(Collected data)
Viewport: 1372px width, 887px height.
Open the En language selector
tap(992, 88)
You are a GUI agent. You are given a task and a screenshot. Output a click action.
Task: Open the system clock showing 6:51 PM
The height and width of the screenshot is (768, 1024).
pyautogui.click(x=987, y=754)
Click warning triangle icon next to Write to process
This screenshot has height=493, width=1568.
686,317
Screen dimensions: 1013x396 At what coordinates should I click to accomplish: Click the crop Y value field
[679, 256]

==

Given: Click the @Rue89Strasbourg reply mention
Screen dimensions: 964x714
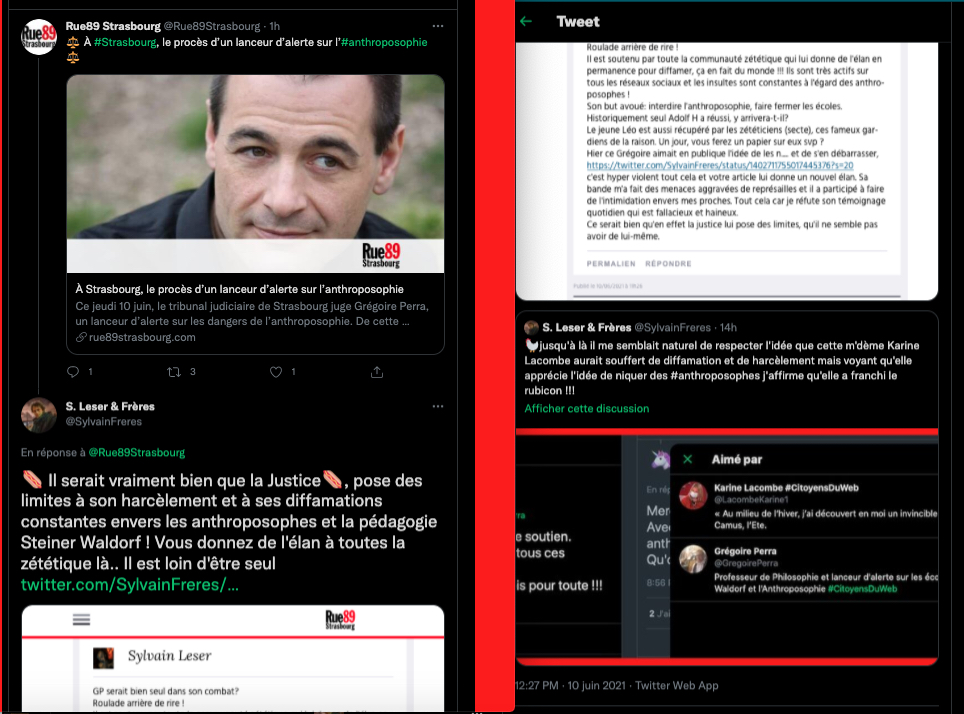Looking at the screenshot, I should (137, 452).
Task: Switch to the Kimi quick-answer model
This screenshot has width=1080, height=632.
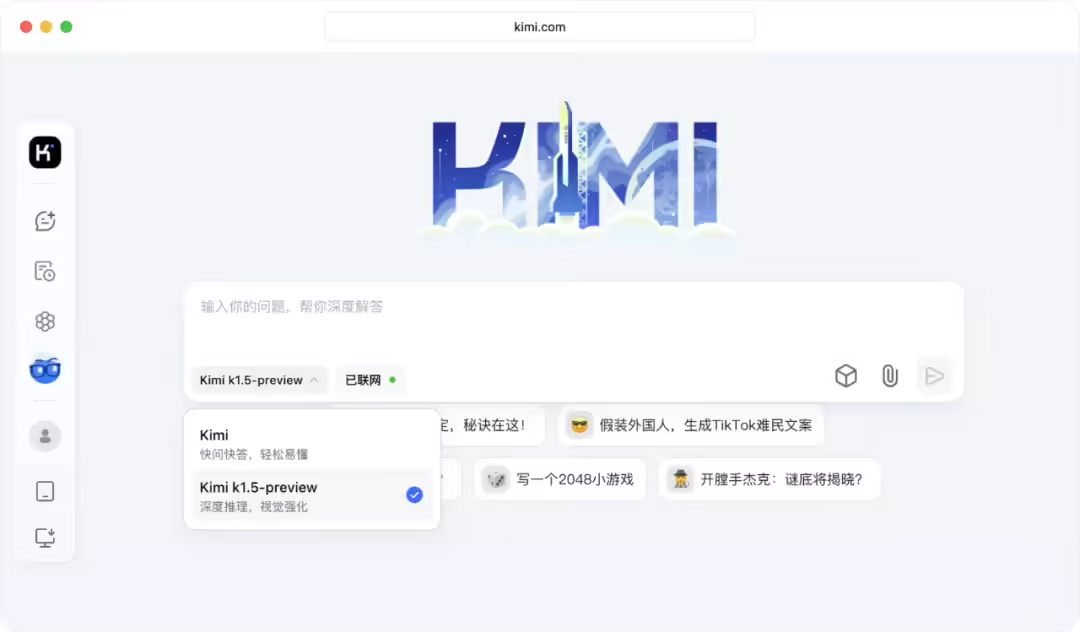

* * *

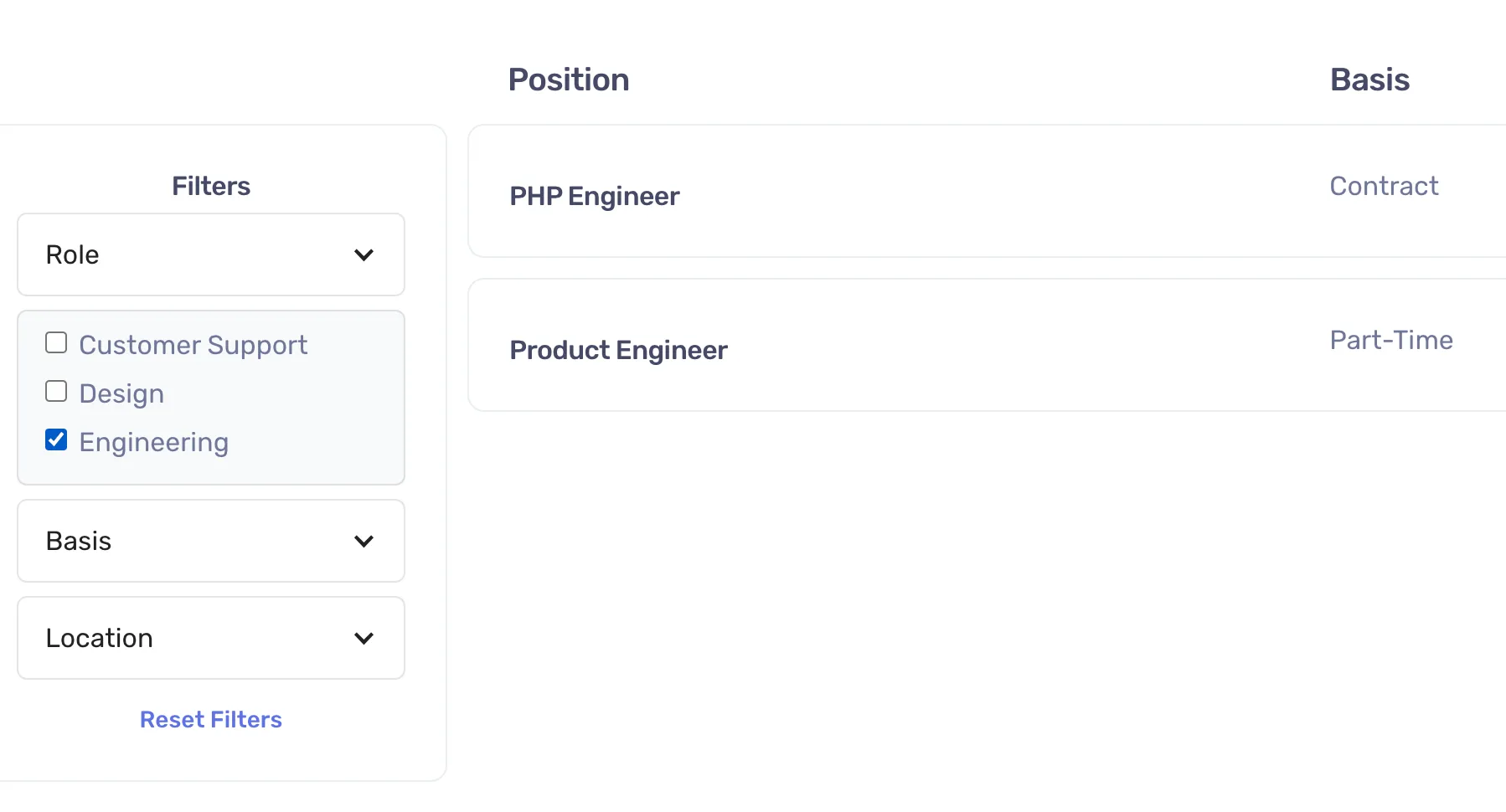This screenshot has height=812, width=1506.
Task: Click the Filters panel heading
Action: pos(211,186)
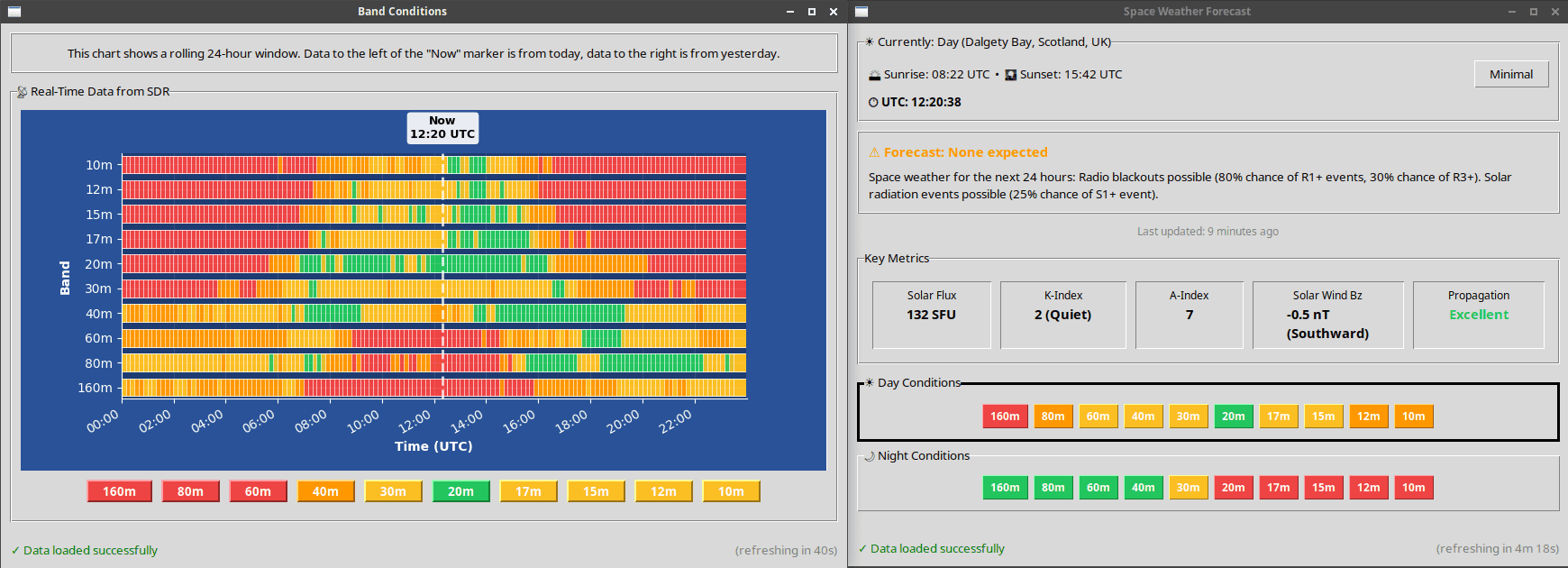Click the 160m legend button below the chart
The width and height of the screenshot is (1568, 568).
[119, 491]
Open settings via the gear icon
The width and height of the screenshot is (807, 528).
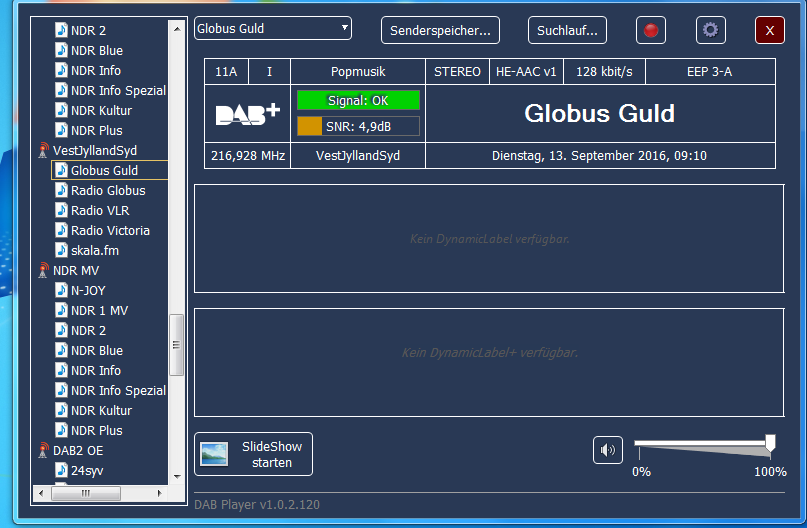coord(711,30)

- EXERCISE BRIEF -
For this exercise, repeat exactly the lines of the data above from the one with "Viewport: 1372px width, 887px height." down to the one with "Task: Open the system clock showing 6:51 PM", both end lines included.

- ANSWER SPACE -
Viewport: 1372px width, 887px height.
Open the En language selector
tap(992, 88)
You are a GUI agent. You are given a task and a screenshot. Output a click action.
Task: Open the system clock showing 6:51 PM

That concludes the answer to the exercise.